The State and Municipal Aid for Recovery and Transition (SMART) Fund, coauthored by Sen. Bill Cassidy (R-La.), builds upon the existing $150 billion set aside in the Coronavirus Aid, Relief, and Economic Security (CARES) Act to help states and local governments.

It expands eligibility to include counties and towns with populations of 50,000 or greater, lowers the existing threshold of 500,000 people, ensures eligible entities receive additional funding, and increases flexibility for states and local governments to use the funds to plug revenue losses due to the COVID-19 outbreak. It also targets additional funding toward coronavirus hot zones to help combat the virus.

The SMART Fund, would deliver funding to state and local governments, U.S. territories, and the District of Columbia based on a formula that takes into consideration areas of the country with the greatest need.

One-third of the fund would go to eligible entities, based on population size, to ensure they receive additional federal resources. One-third would go to eligible entities based on the number of COVID-19 cases relative to the U.S. population to target the public health impacts of the virus. The final third would go to eligible entities based on state revenue losses relative to pre-COVID-19 projections to target the virus’s economic impacts.

‘The proverbial house is on fire’

“As a former mayor, I understand the incredible toll fighting this pandemic is having on cities, towns, and states on the front lines to both wage this war and continue to support their local health departments, pay teachers and first responders, fix the roads, and maintain the parks,” said Menendez said.

“The COVID-19 pandemic may not know state borders, but it has certainly hit some states and regions harder than others. The proverbial house is on fire, and we need to focus the water on the hot spots, because if we don’t put the flames out, they will only jump until the entire block is up in smoke.”

Said Senator Cassidy, “Sen. Menendez’s state and mine were hit hard by the COVID-19 epidemic. I thank him for his partnership. We worked hard to make sure state and local governments can maintain essential services necessary for employees and employers to survive. We must protect Americans’ financial future.”

Since Menendez first announced his plans to introduce the bill last month, leaders across New Jersey have endorsed the bill, including freeholders and mayors.

Hudson County Freeholder Anthony Romano thanked the senators in a tweet: “Please join me in thanking @SenatorMenendez @SenBillCassidy for his tremendous efforts and foresight in aiding our economy and providing us with a comprehensive rescue package.”
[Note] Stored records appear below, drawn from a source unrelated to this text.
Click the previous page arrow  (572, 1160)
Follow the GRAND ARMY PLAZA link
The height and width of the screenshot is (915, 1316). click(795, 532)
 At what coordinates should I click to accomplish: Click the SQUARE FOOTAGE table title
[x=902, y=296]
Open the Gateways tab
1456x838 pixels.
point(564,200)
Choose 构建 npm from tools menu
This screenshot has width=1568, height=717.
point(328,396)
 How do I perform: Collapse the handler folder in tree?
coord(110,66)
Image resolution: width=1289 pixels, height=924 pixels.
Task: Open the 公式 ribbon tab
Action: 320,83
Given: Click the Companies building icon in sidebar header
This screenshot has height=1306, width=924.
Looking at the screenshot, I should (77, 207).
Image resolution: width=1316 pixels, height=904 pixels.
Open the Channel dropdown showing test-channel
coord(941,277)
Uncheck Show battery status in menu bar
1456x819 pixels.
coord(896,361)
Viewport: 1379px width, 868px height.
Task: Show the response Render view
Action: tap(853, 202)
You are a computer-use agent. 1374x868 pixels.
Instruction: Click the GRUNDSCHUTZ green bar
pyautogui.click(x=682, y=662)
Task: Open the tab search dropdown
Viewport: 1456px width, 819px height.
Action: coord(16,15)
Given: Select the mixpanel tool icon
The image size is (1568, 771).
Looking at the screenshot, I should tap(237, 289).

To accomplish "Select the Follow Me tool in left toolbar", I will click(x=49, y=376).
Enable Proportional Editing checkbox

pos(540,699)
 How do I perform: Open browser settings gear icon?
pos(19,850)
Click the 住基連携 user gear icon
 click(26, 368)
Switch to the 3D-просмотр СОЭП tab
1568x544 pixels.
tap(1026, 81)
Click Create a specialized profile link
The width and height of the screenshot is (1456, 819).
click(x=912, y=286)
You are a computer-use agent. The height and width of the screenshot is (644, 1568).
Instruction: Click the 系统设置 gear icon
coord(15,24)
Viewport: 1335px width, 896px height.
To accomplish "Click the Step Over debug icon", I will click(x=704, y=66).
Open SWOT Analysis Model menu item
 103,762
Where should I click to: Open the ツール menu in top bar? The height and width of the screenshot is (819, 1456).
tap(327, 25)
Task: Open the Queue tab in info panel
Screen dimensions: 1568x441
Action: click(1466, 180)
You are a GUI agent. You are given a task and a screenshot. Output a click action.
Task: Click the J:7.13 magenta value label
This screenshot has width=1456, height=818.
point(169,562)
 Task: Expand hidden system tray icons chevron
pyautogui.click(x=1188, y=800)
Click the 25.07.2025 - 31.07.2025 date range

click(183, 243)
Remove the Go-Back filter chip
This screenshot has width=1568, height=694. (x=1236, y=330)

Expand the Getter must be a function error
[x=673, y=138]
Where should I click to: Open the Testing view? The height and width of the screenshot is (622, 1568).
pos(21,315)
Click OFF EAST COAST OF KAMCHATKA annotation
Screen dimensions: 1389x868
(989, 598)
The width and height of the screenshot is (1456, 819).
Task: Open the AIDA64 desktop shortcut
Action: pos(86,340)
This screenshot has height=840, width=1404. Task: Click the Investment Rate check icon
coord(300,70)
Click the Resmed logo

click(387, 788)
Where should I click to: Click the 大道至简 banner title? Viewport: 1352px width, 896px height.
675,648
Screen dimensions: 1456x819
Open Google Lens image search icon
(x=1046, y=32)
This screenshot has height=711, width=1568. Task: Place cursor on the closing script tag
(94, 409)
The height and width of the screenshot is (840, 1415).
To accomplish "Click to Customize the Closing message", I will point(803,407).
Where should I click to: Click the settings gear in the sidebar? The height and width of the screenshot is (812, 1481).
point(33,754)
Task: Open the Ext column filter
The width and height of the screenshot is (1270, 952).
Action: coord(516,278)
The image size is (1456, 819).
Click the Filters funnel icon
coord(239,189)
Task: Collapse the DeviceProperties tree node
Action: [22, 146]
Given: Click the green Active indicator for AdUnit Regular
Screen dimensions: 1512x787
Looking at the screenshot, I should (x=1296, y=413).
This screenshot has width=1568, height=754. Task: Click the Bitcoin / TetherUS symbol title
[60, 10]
Gov. Phil Murphy concurred.

“New Jersey and our nation as a whole have faced continued challenges due to the impacts of the COVID-19 pandemic on our state,” he said. “This fund will provide us with a critical resource during this unprecedented time and prevent draconian budget cuts that would negatively impact our state’s fiscal stability and ability to meet the needs of New Jersey’s nine million residents. I thank Senator Menendez for his leadership and his unwavering commitment to the people of New Jersey.”